How it fits together

  1. Tonic is a separate process Tickiti talks to. It can be co-hosted on the same server or run separately for scale. Each Tickiti install is associated with one Tonic.
  2. Pin codes identify a Tickiti install to Tonic. The first time Tickiti talks to a fresh Tonic, it generates a unique node key and a one-time pin code; an admin enters the pin into Tonic to register the connection.
  3. Browser connections happen automatically. Each staff tab opens a websocket to Tonic on page load and identifies itself with the user’s session. The Connected indicator at the bottom-left of the staff app reflects the live connection state.

What the WebSocket carries

  1. Ticket updates — new responses, status changes, priority changes, assignment changes, queue moves.
  2. Perspective count refreshes — whenever a ticket enters or leaves a perspective, the count badges update.
  3. Concurrent-editing locks — the “Nathan is responding to this ticket” banner is driven by Tonic. See Concurrent editing.
  4. Tags and acknowledgements — @-tagging a colleague produces a real-time notification.
  5. System events — escalations firing, mailbox errors, queue worker health.

Setup at a glance

The full deployment is covered internally; the customer-facing summary is:

  1. Run a Tonic process and expose it on a host:port your Tickiti install can reach (typically a private network).
  2. In Tickiti, visit the Tonic registration URL Tickiti gives you.

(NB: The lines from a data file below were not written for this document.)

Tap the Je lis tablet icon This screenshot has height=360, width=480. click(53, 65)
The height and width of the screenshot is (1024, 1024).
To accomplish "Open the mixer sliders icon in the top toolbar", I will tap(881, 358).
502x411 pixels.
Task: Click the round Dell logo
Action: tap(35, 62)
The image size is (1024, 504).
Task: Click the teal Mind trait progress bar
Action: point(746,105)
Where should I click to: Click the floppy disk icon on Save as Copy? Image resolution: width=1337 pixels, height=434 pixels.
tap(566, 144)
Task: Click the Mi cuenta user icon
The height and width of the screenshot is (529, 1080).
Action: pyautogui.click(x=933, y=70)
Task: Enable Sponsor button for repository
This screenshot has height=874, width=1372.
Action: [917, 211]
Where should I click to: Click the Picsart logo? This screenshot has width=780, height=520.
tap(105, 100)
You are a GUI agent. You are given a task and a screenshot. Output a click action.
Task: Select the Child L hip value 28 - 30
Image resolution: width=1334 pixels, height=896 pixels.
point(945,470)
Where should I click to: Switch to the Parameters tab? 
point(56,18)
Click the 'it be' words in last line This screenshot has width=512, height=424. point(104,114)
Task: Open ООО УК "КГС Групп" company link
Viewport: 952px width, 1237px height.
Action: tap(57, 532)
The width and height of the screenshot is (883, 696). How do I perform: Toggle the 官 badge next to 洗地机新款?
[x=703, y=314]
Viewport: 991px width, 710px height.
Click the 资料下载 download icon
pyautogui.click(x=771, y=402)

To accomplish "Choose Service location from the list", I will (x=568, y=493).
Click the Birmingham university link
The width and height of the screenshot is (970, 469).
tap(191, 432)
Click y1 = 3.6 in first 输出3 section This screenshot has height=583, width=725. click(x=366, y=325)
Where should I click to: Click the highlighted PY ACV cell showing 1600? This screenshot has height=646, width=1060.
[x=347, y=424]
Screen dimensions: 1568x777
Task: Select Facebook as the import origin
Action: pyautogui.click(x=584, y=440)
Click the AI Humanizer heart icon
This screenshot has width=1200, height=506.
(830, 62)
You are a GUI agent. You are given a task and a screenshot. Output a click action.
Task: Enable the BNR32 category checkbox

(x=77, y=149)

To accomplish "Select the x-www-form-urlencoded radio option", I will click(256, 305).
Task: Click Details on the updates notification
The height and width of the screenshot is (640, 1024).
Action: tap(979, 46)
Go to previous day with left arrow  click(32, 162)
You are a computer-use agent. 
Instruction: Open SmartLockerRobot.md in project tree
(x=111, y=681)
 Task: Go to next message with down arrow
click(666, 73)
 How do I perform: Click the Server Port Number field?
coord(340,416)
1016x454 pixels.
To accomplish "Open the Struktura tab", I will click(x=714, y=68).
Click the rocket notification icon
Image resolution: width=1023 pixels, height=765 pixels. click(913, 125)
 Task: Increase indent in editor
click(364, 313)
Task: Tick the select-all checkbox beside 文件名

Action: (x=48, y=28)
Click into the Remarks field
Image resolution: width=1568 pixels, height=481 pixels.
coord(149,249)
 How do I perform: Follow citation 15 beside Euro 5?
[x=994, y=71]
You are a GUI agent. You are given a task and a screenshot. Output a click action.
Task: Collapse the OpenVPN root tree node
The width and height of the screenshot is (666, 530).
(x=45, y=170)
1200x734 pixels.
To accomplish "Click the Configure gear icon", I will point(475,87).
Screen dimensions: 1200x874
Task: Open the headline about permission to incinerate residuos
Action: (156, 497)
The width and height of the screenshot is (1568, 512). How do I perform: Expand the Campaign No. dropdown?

It generates a node key + pin code.
  3. Enter the pin code into Tonic.
  4. Tickiti stores the bound credentials. Browser sessions immediately start connecting to Tonic.

If the connection drops — Tonic restarts, network blip — browsers reconnect automatically. The Connected indicator briefly flips to Reconnecting… and back.

Tonic notifications

Each user has a Tonic notifications flag (in User admin). When set, the user receives a stripped-down Tonic-style in-app notification rather than full HTML emails. Useful for power users who want a quieter inbox.

If real-time stops working

  1. Refresh the browser tab. The websocket should re-establish; the Connected indicator confirms.
  2. Check the Tonic process is running on its host.
  3. Check the firewall rules — corporate networks sometimes block long-lived websocket connections; you may need an exception.
  4. Tickiti will continue to work without Tonic — it falls back to regular page loads to refresh data, just less responsively. Real-time is an enhancement, not a hard dependency.

For developers building integrations

The Tonic protocol is currently internal — external integrations should consume Tickiti state via the REST API rather than connecting to Tonic directly. If you need real-time, the recommended pattern is to expose a webhook from Tickiti (via a small plugin) that fires when interesting events happen, and consume that webhook on your side. Talk to your Tickiti contact for current options.